MOORE: This is tall wheat grass, encrusted wheat grass is what the CRP was, and you can see the matting of the dead grass and the live grasses.

RUMSEY: Jim Moore had 400 acres in the CRP, but none of them were re-enrolled this year. In fact, 80% of the acres Washington State submitted were rejected because of a recent overhaul of the program. Without CRP payments, farmers like Jim Moore are under more pressure to plow up their most erodible land to generate income.

MOORE: That's why I'm so excited about a perennial wheat that we can seed all of our erosion areas to. And you know, if I got half a crop, would I be happy? Certainly, because then, when I only take a crop every 2 years so that comes back to a normal crop. And I don't have to rod weed, I don't have to plow, I don't have to seed. So maybe I can even afford a third of a crop, if it was every year.

(Traffic sounds; fade to crickets)

RUMSEY: From horizon to horizon, much of eastern Washington today is like a giant rolling quilt, with alternating swaths of golden grain and the dark bare dirt of fallow fields. In the distance, dust plumes rise like whale blows in an ocean, indicating where a combine or rod weeder is at work. Driving through this landscape, one wonders how it might look if growers were using perennial wheat.

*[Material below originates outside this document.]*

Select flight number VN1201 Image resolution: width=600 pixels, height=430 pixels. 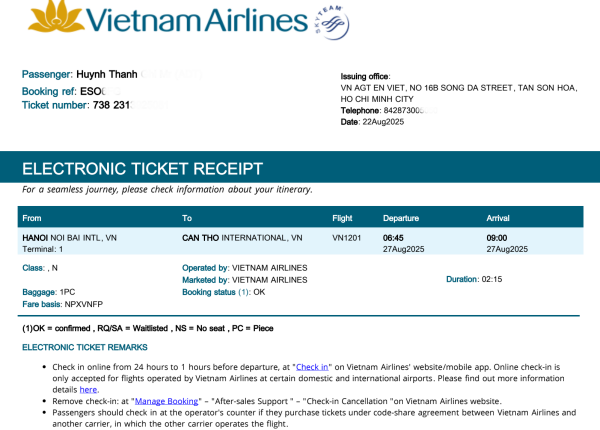[x=345, y=238]
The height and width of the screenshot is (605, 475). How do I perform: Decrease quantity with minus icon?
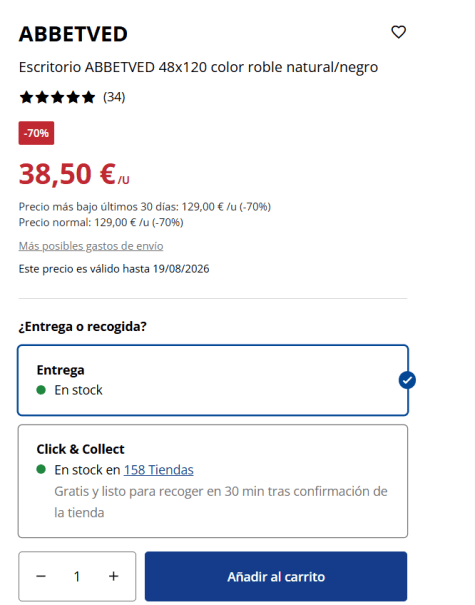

JONES: We see it in very specific, highly-erodible areas, within fields and between fields. Maybe ridge tops. Real waterways, things like this. Eventually we do see large fields or large acreages of solid perennial wheat. We'll start out small in the most extreme areas first.

RUMSEY: Dr. Jones knows his work is at odds with thousands of years of agriculture. But he's confident he can get the genetics to work, and he plans to have perennial varieties for farmers like Jim Moore to try out within a few years. For Living on Earth, I'm Becky Rumsey.